Correre senza fitte alla milza

A tutti coloro che hanno iniziato un programma di corsa ma avvertono spesso il dolore alla milza, consigliamo di tornare alla camminata veloce come via alternativa di tanto in tanto. Quando si sta correndo e si avverte la fitta non ci si dovrebbe fermare ma rallentare il passo ed eseguire una camminata spedita, avendo ben cura della rollata del piede. Occorre osservare molto bene in quali condizioni ricorre il dolore e dopo quanto si presenta. Evitate per un periodo alimenti che potrebbero gonfiarvi o bevande ipertoniche. Siate sempre sicuri/e di avviare la sessione di allenamento a digestione avvenuta e non a stomaco pieno.

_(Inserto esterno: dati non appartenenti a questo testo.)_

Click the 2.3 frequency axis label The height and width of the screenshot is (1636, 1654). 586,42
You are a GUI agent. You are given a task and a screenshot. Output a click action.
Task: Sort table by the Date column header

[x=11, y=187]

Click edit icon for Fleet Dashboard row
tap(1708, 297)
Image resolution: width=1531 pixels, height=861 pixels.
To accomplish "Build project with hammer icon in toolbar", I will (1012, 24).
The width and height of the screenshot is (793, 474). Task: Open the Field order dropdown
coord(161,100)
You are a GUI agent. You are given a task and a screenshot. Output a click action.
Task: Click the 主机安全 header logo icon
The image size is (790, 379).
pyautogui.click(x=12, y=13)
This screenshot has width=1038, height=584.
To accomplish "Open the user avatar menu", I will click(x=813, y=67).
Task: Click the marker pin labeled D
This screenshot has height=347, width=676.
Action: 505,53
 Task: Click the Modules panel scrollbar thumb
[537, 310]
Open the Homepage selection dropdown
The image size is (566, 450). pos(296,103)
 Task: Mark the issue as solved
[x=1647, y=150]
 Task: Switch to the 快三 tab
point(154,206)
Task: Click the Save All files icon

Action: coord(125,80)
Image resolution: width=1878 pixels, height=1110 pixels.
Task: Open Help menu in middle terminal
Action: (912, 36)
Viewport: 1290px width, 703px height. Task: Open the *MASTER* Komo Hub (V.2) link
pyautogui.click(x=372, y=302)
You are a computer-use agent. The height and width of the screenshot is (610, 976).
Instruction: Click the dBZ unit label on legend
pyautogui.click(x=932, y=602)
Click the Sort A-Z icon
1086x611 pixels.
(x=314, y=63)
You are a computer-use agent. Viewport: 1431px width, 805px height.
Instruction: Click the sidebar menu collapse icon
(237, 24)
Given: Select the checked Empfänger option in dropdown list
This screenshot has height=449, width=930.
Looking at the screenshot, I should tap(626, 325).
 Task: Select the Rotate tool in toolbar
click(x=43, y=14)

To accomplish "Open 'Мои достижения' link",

La condizione di essere se stessi e rispettarsi durante l’allenamento diventa importantissima: l’intensità va aumentata con gradualità e conviene iniziare in modo sciolto e morbido e solo successivamente aumentare. Non eccedete con le forme esplosive di azione, cercate di preferire corse di resistenza a ritmo costante. Da non sottovalutare l’importanza dello stretching che, se fatto nel modo giusto e con respiri profondi, rilascia un senso di benessere a tutto il corpo, evita e previene le contratture.

Molto importante anche la respirazione: osservate tutti i momenti in cui andate in apnea o accorciate in modo importante il respiro. Vedete cosa crea questa condizione, se i pensieri, se le preoccupazioni, se la voglia di strafare con i risultati o l’impazienza di vederli presto. Non forzate mai gli atti respiratori e cercate di calmare il respiro, ricordate che i muscoli hanno bisogno di ossigeno. Cercate di lavorare sulla resistenza senza andare a spingere sul ritmo per forza.

Un modo ottimo per andare a prevenire ed evitare questo tipo di fitte consiste nel rafforzare attraverso esercizi specifici tutto il busto: ottimo il lavoro addominale che rinforza gli obliqui esterni e interni e tutti i muscoli stabilizzatori del tronco. Cercate di rafforzare anche il retto dell’addome, il trasverso, il quadrato dei lombi dietro alla schiena e il pavimento pelvico. Potete dedicarvi al Pilates o alla calistenica o a workout cardio che rafforzano tutto il corpo e fanno lavorare bene il cuore.

Una volta abituati alla corsa, dovreste sentire di meno questo dolore e piano piano progredire verso una corsa funzionale, armonica e agile. Infine, la mancanza di un adeguato riscaldamento rischia di far comparire il dolore alla milza; meglio scaldare tutti i muscoli prima di dedicarsi alla sessione di corsa e va necessariamente osservato il giorno di recupero inserito nel programma settimanale.